▶ _Material provided_
+ + + +

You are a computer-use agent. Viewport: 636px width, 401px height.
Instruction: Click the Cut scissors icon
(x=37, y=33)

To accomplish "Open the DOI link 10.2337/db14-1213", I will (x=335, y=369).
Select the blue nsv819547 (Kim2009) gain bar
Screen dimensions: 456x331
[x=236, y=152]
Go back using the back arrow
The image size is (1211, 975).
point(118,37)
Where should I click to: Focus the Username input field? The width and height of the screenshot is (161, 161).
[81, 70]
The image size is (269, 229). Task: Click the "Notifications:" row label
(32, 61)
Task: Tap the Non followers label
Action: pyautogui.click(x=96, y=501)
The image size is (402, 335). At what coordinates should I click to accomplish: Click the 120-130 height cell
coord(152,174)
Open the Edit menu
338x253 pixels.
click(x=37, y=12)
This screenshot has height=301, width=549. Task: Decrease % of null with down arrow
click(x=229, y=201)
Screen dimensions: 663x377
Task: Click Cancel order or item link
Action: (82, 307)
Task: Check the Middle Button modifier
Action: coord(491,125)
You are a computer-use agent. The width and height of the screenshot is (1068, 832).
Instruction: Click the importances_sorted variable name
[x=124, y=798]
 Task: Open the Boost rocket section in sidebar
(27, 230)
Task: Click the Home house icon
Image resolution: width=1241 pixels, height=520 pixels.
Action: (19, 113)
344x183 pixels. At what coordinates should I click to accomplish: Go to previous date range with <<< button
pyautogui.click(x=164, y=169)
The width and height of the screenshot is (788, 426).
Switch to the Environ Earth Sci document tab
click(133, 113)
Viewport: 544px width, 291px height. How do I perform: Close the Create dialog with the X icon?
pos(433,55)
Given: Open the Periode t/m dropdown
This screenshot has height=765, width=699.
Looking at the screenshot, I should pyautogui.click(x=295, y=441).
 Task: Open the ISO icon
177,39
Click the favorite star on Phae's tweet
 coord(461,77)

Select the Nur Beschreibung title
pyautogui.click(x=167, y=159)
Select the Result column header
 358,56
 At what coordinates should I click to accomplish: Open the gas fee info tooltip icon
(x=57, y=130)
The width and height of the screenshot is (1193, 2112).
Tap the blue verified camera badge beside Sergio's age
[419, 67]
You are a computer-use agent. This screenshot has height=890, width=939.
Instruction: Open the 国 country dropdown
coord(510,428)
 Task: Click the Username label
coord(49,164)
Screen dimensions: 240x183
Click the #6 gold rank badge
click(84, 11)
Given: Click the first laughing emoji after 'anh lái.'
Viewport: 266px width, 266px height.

+ + + +

▶ _Work task_
Nothing is to be left out, and every entry is to be transcribed exactly.

▶ _Your response_
You are a computer-use agent. Viewport: 636px width, 401px height.
Instruction: Click the Cut scissors icon
(x=37, y=33)

To accomplish "Open the DOI link 10.2337/db14-1213", I will (x=335, y=369).
Select the blue nsv819547 (Kim2009) gain bar
Screen dimensions: 456x331
[x=236, y=152]
Go back using the back arrow
The image size is (1211, 975).
point(118,37)
Where should I click to: Focus the Username input field? The width and height of the screenshot is (161, 161).
[81, 70]
The image size is (269, 229). Task: Click the "Notifications:" row label
(32, 61)
Task: Tap the Non followers label
Action: pyautogui.click(x=96, y=501)
The image size is (402, 335). At what coordinates should I click to accomplish: Click the 120-130 height cell
coord(152,174)
Open the Edit menu
338x253 pixels.
click(x=37, y=12)
This screenshot has height=301, width=549. Task: Decrease % of null with down arrow
click(x=229, y=201)
Screen dimensions: 663x377
Task: Click Cancel order or item link
Action: (82, 307)
Task: Check the Middle Button modifier
Action: coord(491,125)
You are a computer-use agent. The width and height of the screenshot is (1068, 832).
Instruction: Click the importances_sorted variable name
[x=124, y=798]
 Task: Open the Boost rocket section in sidebar
(27, 230)
Task: Click the Home house icon
Image resolution: width=1241 pixels, height=520 pixels.
Action: (19, 113)
344x183 pixels. At what coordinates should I click to accomplish: Go to previous date range with <<< button
pyautogui.click(x=164, y=169)
The width and height of the screenshot is (788, 426).
Switch to the Environ Earth Sci document tab
click(133, 113)
Viewport: 544px width, 291px height. How do I perform: Close the Create dialog with the X icon?
pos(433,55)
Given: Open the Periode t/m dropdown
This screenshot has height=765, width=699.
Looking at the screenshot, I should pyautogui.click(x=295, y=441).
 Task: Open the ISO icon
177,39
Click the favorite star on Phae's tweet
 coord(461,77)

Select the Nur Beschreibung title
pyautogui.click(x=167, y=159)
Select the Result column header
 358,56
 At what coordinates should I click to accomplish: Open the gas fee info tooltip icon
(x=57, y=130)
The width and height of the screenshot is (1193, 2112).
Tap the blue verified camera badge beside Sergio's age
[419, 67]
You are a computer-use agent. This screenshot has height=890, width=939.
Instruction: Open the 国 country dropdown
coord(510,428)
 Task: Click the Username label
coord(49,164)
Screen dimensions: 240x183
Click the #6 gold rank badge
click(84, 11)
Given: Click the first laughing emoji after 'anh lái.'
Viewport: 266px width, 266px height.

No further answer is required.